Rule 56.01(e) of the Missouri Rules of Civil Procedure requires parties to a litigation to supplement responses to interrogatories, requests for production, and requests for admission “if the party learns that the response is in some material respect incomplete or incorrect and if the additional or corrective information has not otherwise been made known to the other parties during the discovery process or in writing.” This has come to be known as the “continuing duty doctrine”.
The rule does not mention deposition testimony, and there is no other rule that creates a duty to supplement deposition testimony. But a recent decision of the Missouri Court of Appeals suggests that the “continuing duty doctrine” applies to the deposition testimony of a party’s representative.
In Burlison v. Dep’t of Public Safety, the Southern District considered an appeal and cross appeal from an award of the Labor and Industrial Relations Commission in a worker’s compensation case. 478 S.W.3d 577 (Mo. App. S.D. 2016). The cross appeal came from the employer who sought review of the Commission’s adoption of the Administrative Law Judge’s (ALJ) decision to exclude two surveillance videos of the former employee’s activities at the worker’s compensation hearing. During discovery, the former employee deposed the employer’s representative, and the deposition notice included a request for production, including any surveillance videos taken of her.
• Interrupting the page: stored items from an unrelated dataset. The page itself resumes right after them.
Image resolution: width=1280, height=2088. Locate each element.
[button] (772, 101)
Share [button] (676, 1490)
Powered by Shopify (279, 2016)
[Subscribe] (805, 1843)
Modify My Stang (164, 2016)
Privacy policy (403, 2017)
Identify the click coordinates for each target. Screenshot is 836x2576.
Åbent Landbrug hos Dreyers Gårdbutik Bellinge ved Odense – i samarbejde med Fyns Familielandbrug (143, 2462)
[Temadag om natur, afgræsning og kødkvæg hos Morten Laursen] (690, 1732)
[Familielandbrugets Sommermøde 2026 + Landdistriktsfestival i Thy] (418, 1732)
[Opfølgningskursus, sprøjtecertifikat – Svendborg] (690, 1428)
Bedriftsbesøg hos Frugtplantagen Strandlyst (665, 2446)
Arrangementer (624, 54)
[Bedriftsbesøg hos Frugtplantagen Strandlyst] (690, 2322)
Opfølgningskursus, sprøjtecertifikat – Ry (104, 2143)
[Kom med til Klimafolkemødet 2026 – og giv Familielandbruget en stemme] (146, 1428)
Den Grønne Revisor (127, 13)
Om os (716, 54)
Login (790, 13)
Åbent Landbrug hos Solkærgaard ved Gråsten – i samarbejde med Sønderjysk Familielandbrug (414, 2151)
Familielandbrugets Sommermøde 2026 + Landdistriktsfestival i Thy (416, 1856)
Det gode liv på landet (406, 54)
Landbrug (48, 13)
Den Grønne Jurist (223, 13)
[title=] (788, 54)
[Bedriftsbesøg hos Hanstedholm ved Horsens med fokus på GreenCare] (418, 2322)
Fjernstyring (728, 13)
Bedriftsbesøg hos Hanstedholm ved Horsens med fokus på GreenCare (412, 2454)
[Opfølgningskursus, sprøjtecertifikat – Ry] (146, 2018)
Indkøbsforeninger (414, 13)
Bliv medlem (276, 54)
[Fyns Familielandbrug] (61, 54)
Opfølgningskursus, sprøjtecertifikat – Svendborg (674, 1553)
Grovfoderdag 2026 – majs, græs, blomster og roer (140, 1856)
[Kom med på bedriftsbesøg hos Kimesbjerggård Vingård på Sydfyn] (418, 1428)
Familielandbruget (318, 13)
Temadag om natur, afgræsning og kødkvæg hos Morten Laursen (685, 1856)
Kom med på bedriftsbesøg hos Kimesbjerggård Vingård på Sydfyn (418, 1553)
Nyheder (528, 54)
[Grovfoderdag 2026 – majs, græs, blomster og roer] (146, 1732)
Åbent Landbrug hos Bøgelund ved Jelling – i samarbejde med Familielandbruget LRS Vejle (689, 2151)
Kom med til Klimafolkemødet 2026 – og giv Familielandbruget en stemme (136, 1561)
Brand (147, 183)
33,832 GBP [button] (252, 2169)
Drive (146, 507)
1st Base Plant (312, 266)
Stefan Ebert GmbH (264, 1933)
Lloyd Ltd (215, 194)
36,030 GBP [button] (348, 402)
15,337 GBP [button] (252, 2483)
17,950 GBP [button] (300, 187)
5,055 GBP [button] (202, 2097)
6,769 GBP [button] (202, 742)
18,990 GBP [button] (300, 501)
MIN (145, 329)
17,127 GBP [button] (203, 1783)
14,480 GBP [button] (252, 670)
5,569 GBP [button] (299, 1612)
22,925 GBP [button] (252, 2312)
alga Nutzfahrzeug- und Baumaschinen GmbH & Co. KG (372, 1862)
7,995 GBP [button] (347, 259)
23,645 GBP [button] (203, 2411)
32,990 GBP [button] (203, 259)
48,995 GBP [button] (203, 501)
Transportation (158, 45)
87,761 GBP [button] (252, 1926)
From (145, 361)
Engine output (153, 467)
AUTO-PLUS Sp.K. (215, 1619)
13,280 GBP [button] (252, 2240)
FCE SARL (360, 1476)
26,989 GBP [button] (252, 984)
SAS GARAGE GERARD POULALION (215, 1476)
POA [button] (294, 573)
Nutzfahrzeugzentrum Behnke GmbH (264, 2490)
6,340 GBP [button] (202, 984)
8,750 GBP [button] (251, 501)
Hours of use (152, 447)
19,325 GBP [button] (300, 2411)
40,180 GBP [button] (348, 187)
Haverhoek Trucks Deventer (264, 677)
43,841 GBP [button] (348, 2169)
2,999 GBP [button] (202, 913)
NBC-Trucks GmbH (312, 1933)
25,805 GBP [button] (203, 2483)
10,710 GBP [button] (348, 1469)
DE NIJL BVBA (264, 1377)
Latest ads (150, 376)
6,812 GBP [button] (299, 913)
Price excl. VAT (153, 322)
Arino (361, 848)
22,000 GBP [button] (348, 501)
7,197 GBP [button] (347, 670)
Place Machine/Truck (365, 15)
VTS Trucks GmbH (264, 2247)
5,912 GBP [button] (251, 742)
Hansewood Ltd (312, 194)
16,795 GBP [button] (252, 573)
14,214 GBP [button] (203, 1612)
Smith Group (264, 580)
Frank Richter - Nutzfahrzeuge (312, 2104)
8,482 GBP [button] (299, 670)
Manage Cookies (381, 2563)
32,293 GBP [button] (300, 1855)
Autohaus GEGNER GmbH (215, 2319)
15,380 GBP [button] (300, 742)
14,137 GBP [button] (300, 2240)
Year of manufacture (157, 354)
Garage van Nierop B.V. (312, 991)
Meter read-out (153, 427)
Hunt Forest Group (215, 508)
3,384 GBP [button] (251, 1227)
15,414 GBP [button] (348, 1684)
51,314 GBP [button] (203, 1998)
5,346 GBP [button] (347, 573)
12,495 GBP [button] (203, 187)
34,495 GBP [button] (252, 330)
At his deposition, the employer’s representative testified that there had been no surveillance video taken of the former employee. However, sometime after the deposition, the employer hired an investigator to conduct surveillance of the former employee, and took video of her activities on two occasions. At the hearing, the employer attempted to cross examine the former employee using the two videos. The former employee objected on the grounds that the videos had not been disclosed prior to the hearing. The ALJ sustained the objection, finding that the videos were not admissible because the employer had a duty to supplement its representative’s testimony under Rule 56(e) but failed to do so. The Southern District affirmed the Commission’s award, agreeing that the employer had committed a discovery violation and that the surveillance videos were properly excluded by the ALJ.
The Court of Appeals relied on two older appellate decisions interpreting an earlier but similar version of Rule 56(e). One was Crompton v. Curtis-Toledo, Inc. in which the Eastern District Court of Appeals applied the continuing doctrine duty to preclude introduction of a fact witness at trial by a party who failed to supplement deposition testimony involving the identity of that witness. 661 S.W.2d 645, 650 (Mo. App. E.D. 1983). In Crompton, the court acknowledged that the rules say nothing about supplementation of deposition testimony, but cited to the spirit of the discovery rules “that the rules of discovery were designed to eliminate, as far as possible, concealment and surprise in the trial of law suits to the end that judgment therein be rested upon the real merits of the causes and not upon the skill and maneuvering of counsel.” The other case relied upon by the Southern District was Gassen v. Woy in which the Western District applied the continuing duty doctrine to the deposition testimony of an expert where the expert witness changed their opinion before trial. 785 S.W.2d 601, 603-04 (Mo. App. W.D. 1990).
The lesson of Burlison is that if you want to use something at trial, you have to disclose it during discovery, even if it means supplementing your client’s deposition testimony.